* PROBLEM TO SOLVE *
Exact repetition of a range: find the line containing "The height and width of the screenshot is (868, 1389)." and the line containing "Instruction: Open the" in the material below, then repeat both and all lines between them, leaving pictures out.

* EXTRACTED RECORDS *
________________________________________
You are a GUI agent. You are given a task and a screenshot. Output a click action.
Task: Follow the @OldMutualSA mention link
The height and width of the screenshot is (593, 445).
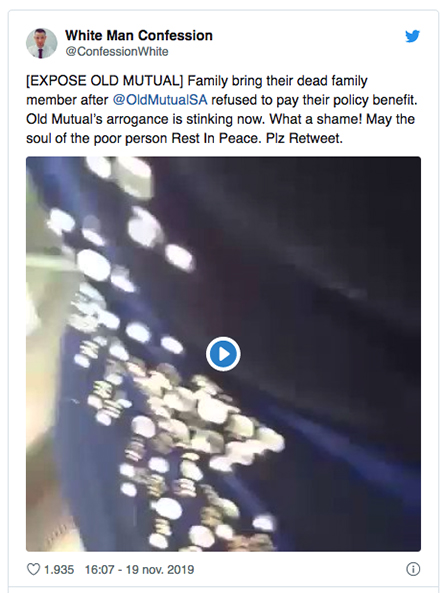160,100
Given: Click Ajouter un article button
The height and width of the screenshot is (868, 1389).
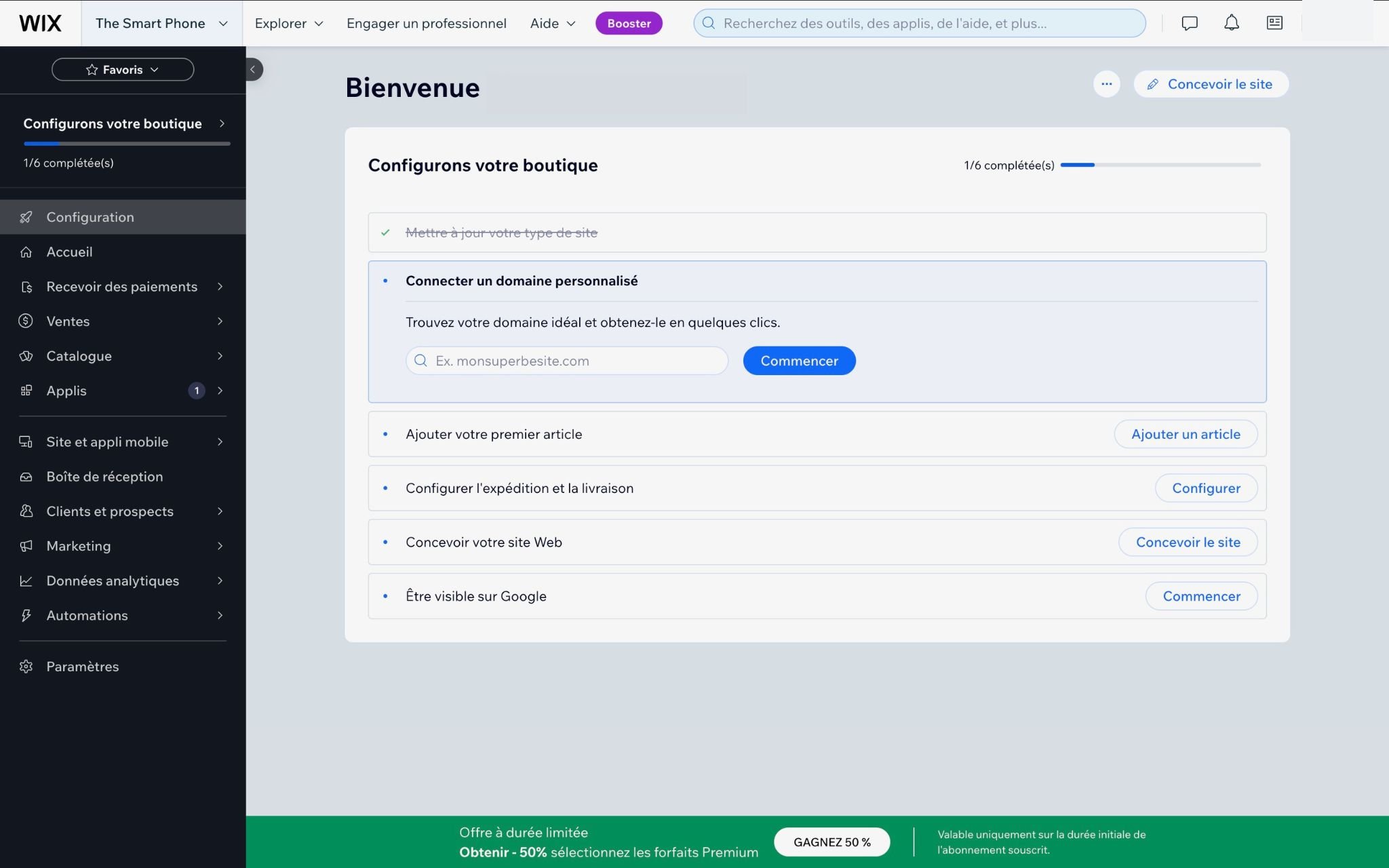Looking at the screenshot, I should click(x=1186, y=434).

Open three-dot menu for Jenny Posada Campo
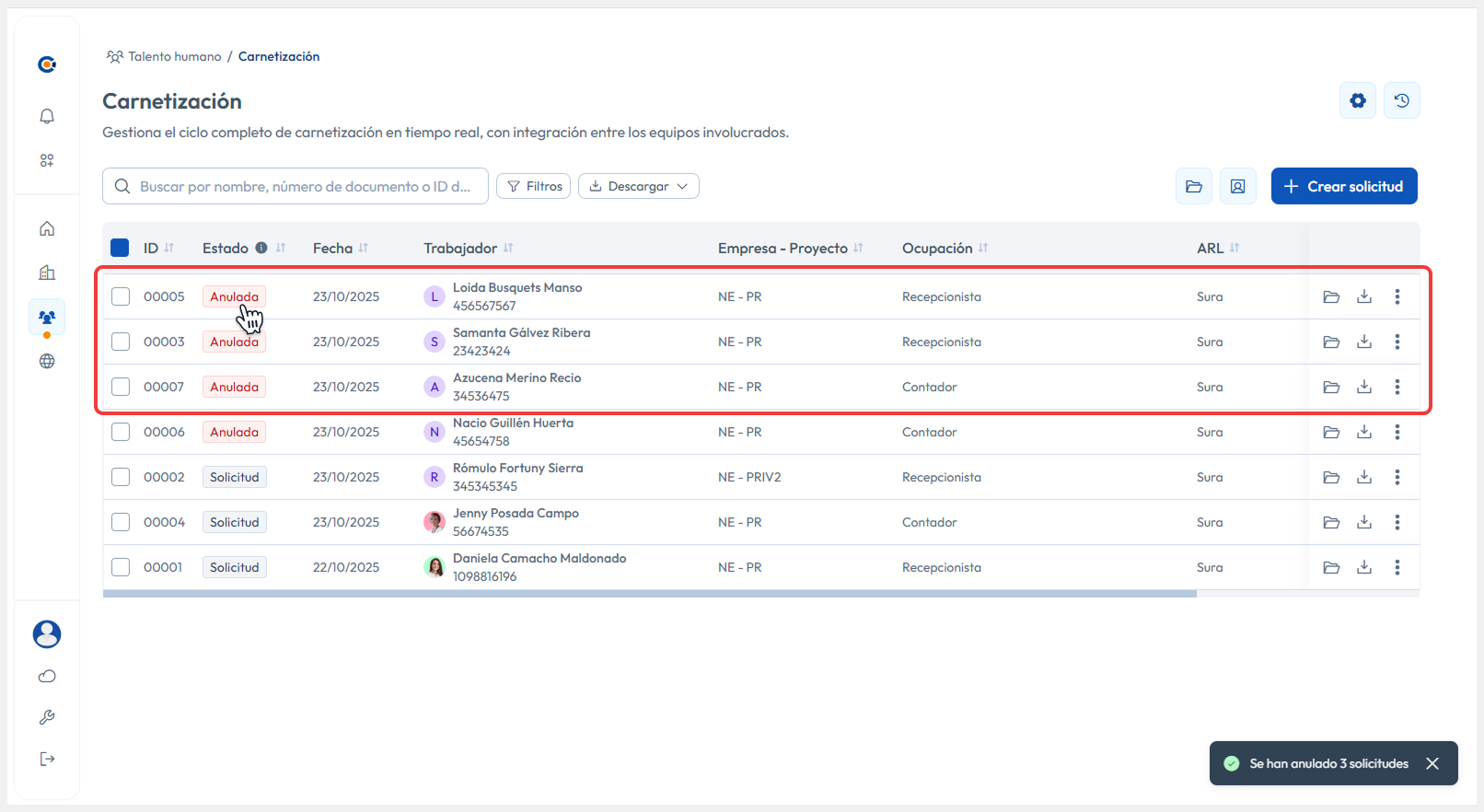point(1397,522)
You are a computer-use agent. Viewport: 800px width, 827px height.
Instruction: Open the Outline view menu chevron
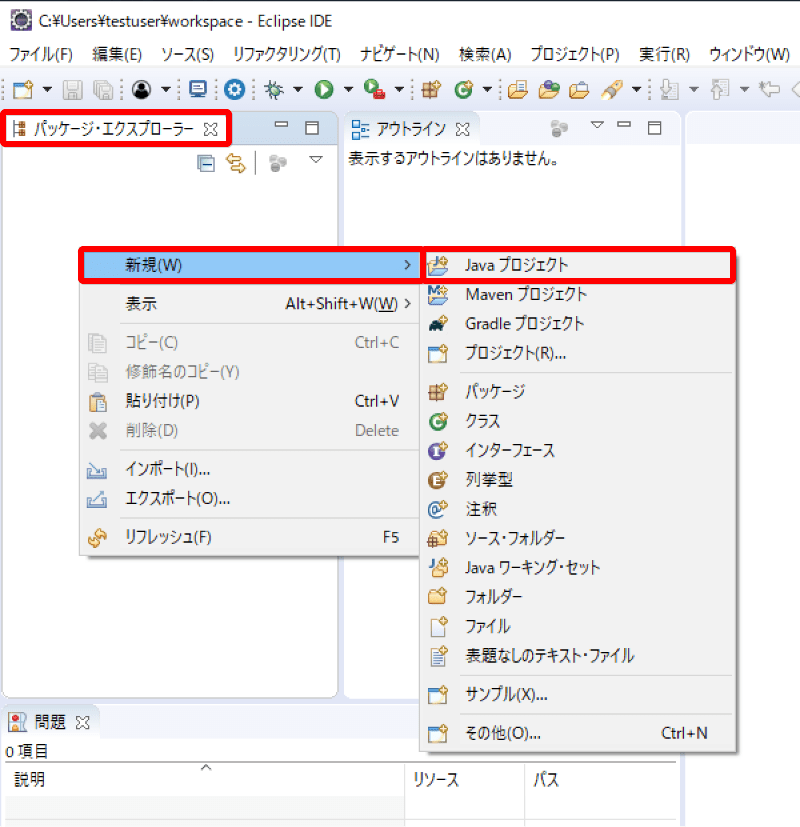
________________________________________
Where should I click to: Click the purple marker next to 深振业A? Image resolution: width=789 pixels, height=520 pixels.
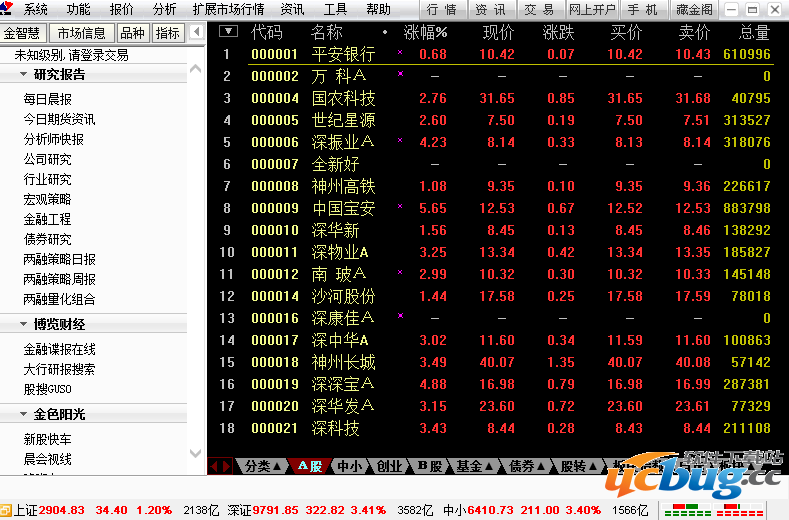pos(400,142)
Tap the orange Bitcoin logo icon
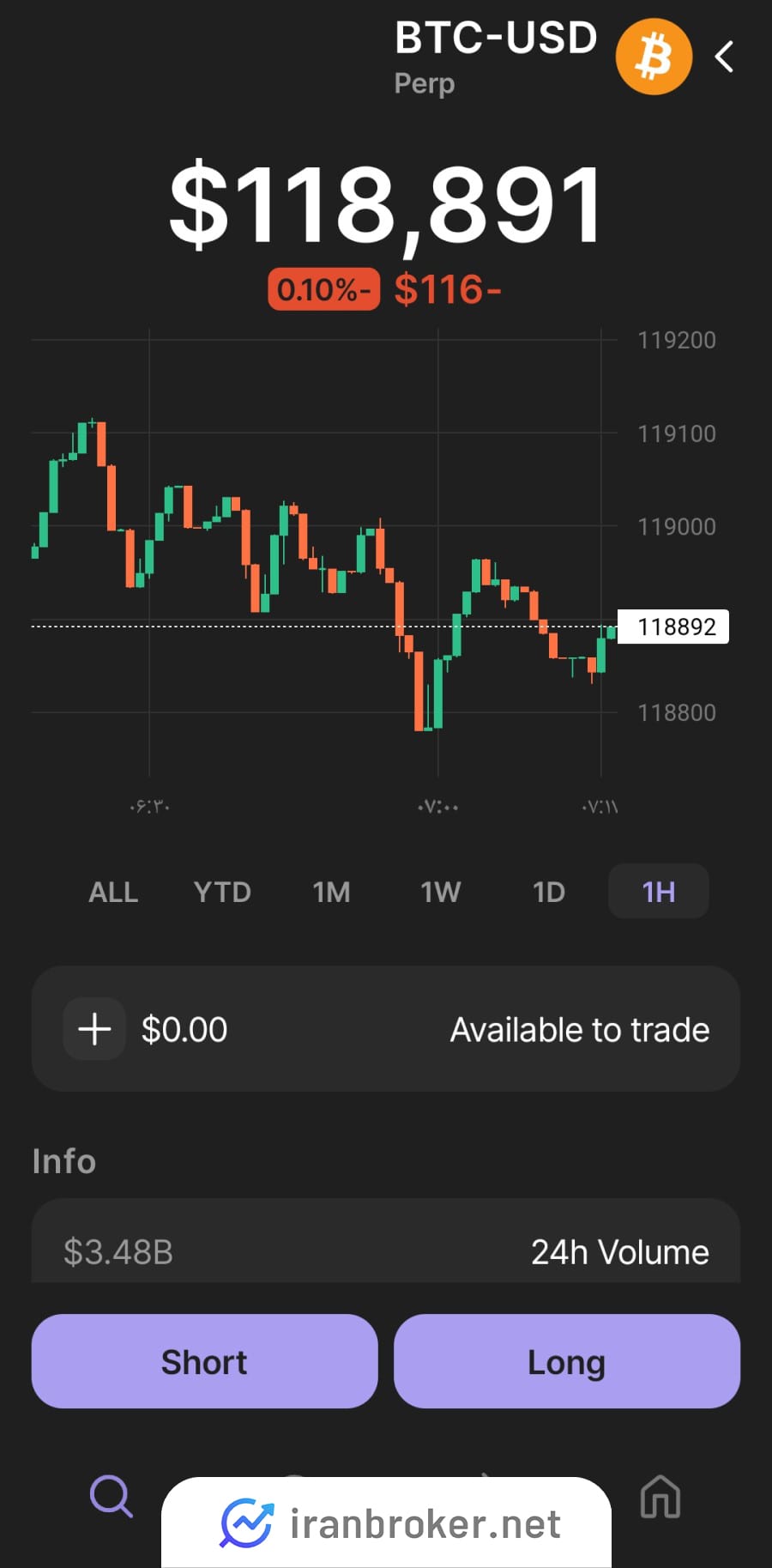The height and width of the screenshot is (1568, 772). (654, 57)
________________________________________
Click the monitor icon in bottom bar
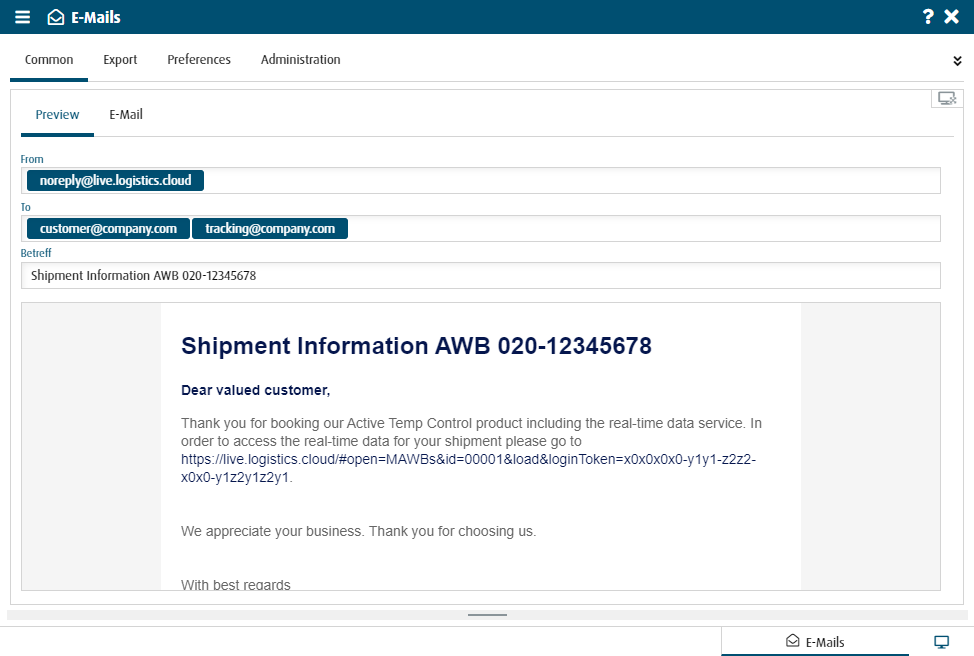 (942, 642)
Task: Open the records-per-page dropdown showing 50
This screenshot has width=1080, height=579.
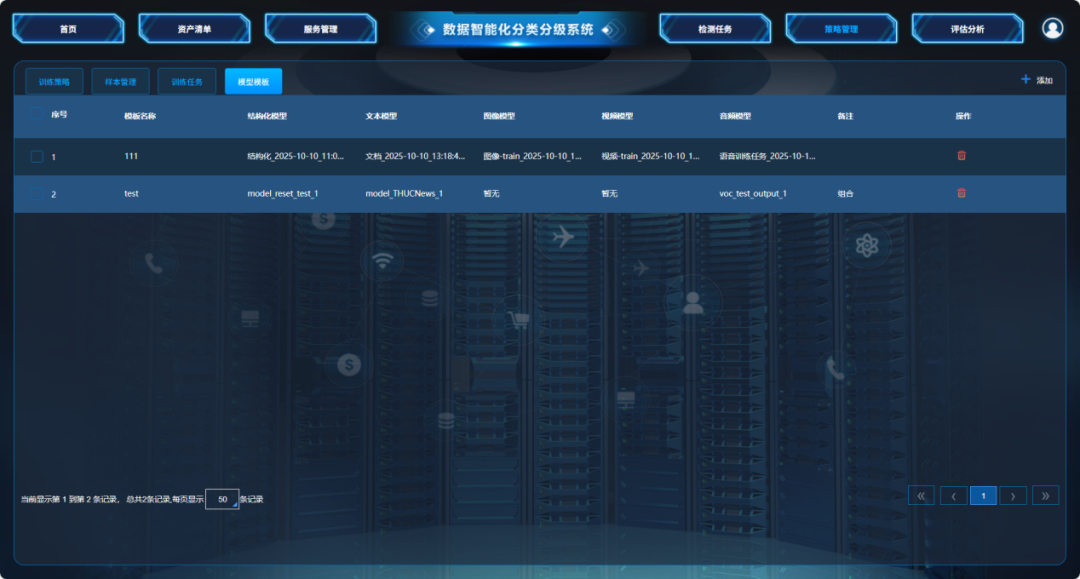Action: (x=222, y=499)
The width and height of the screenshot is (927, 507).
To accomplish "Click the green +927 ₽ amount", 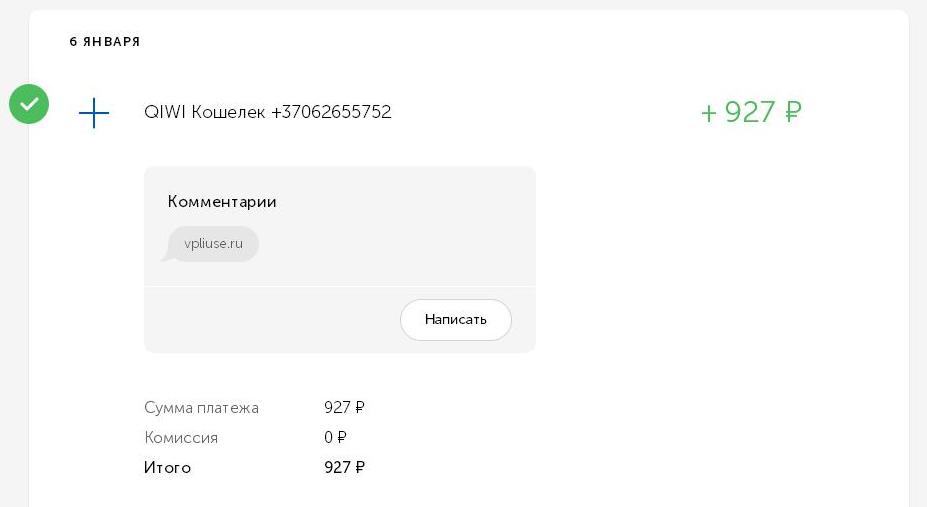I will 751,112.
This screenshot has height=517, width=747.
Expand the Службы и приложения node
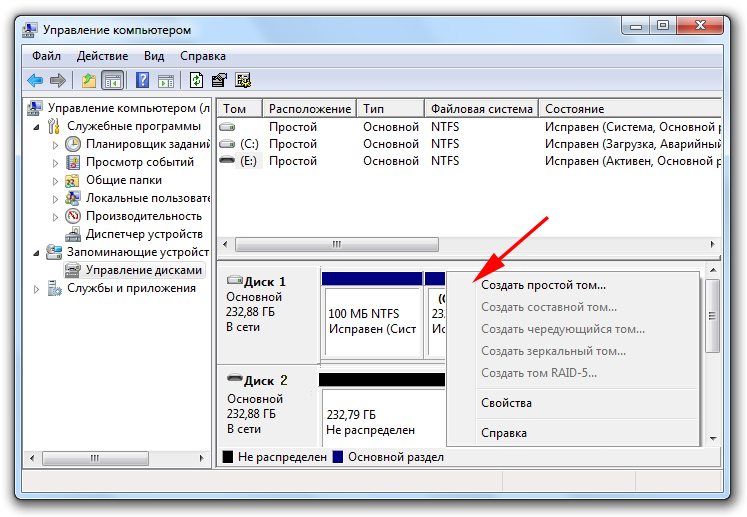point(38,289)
________________________________________
* RESULT *
The height and width of the screenshot is (868, 1389).
Looking at the screenshot, I should click(x=1186, y=434).

Open three-dot menu for Jenny Posada Campo
point(1397,522)
You are a computer-use agent. Viewport: 800px width, 827px height.
Instruction: Open the Outline view menu chevron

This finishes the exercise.